==== RECORDS PROVIDED ====

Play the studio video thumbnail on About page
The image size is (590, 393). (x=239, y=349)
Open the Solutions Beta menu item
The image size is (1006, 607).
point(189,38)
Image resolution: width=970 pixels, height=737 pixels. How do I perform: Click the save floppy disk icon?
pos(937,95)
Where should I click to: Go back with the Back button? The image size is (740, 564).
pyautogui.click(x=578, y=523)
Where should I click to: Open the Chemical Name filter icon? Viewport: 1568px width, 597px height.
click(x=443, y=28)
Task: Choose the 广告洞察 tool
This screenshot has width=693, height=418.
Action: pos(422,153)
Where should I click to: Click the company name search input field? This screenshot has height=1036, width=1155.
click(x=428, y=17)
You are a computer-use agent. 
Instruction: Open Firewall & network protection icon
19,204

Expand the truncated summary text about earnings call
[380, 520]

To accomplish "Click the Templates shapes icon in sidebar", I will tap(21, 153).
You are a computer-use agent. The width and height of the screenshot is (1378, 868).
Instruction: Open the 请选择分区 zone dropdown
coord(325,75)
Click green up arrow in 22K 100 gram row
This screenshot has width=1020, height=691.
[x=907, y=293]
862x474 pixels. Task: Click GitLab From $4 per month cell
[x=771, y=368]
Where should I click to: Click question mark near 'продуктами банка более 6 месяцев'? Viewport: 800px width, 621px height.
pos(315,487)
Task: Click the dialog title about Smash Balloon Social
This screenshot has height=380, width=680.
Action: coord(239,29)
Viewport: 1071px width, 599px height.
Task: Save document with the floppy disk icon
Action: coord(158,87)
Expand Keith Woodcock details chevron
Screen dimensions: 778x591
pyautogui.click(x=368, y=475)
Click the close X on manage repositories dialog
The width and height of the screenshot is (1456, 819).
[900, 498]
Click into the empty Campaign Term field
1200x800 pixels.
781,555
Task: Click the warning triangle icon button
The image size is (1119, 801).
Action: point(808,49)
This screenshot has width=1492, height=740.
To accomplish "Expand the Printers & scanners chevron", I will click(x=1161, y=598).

====

From the data above, give every line again exactly as it appears.

Play the studio video thumbnail on About page
The image size is (590, 393). (x=239, y=349)
Open the Solutions Beta menu item
The image size is (1006, 607).
point(189,38)
Image resolution: width=970 pixels, height=737 pixels. How do I perform: Click the save floppy disk icon?
pos(937,95)
Where should I click to: Go back with the Back button? The image size is (740, 564).
pyautogui.click(x=578, y=523)
Where should I click to: Open the Chemical Name filter icon? Viewport: 1568px width, 597px height.
click(x=443, y=28)
Task: Choose the 广告洞察 tool
This screenshot has width=693, height=418.
Action: pos(422,153)
Where should I click to: Click the company name search input field? This screenshot has height=1036, width=1155.
click(x=428, y=17)
You are a computer-use agent. 
Instruction: Open Firewall & network protection icon
19,204

Expand the truncated summary text about earnings call
[380, 520]

To accomplish "Click the Templates shapes icon in sidebar", I will tap(21, 153).
You are a computer-use agent. The width and height of the screenshot is (1378, 868).
Instruction: Open the 请选择分区 zone dropdown
coord(325,75)
Click green up arrow in 22K 100 gram row
This screenshot has width=1020, height=691.
[x=907, y=293]
862x474 pixels. Task: Click GitLab From $4 per month cell
[x=771, y=368]
Where should I click to: Click question mark near 'продуктами банка более 6 месяцев'? Viewport: 800px width, 621px height.
pos(315,487)
Task: Click the dialog title about Smash Balloon Social
This screenshot has height=380, width=680.
Action: coord(239,29)
Viewport: 1071px width, 599px height.
Task: Save document with the floppy disk icon
Action: coord(158,87)
Expand Keith Woodcock details chevron
Screen dimensions: 778x591
pyautogui.click(x=368, y=475)
Click the close X on manage repositories dialog
The width and height of the screenshot is (1456, 819).
[900, 498]
Click into the empty Campaign Term field
1200x800 pixels.
781,555
Task: Click the warning triangle icon button
The image size is (1119, 801).
Action: point(808,49)
This screenshot has width=1492, height=740.
To accomplish "Expand the Printers & scanners chevron", I will click(x=1161, y=598).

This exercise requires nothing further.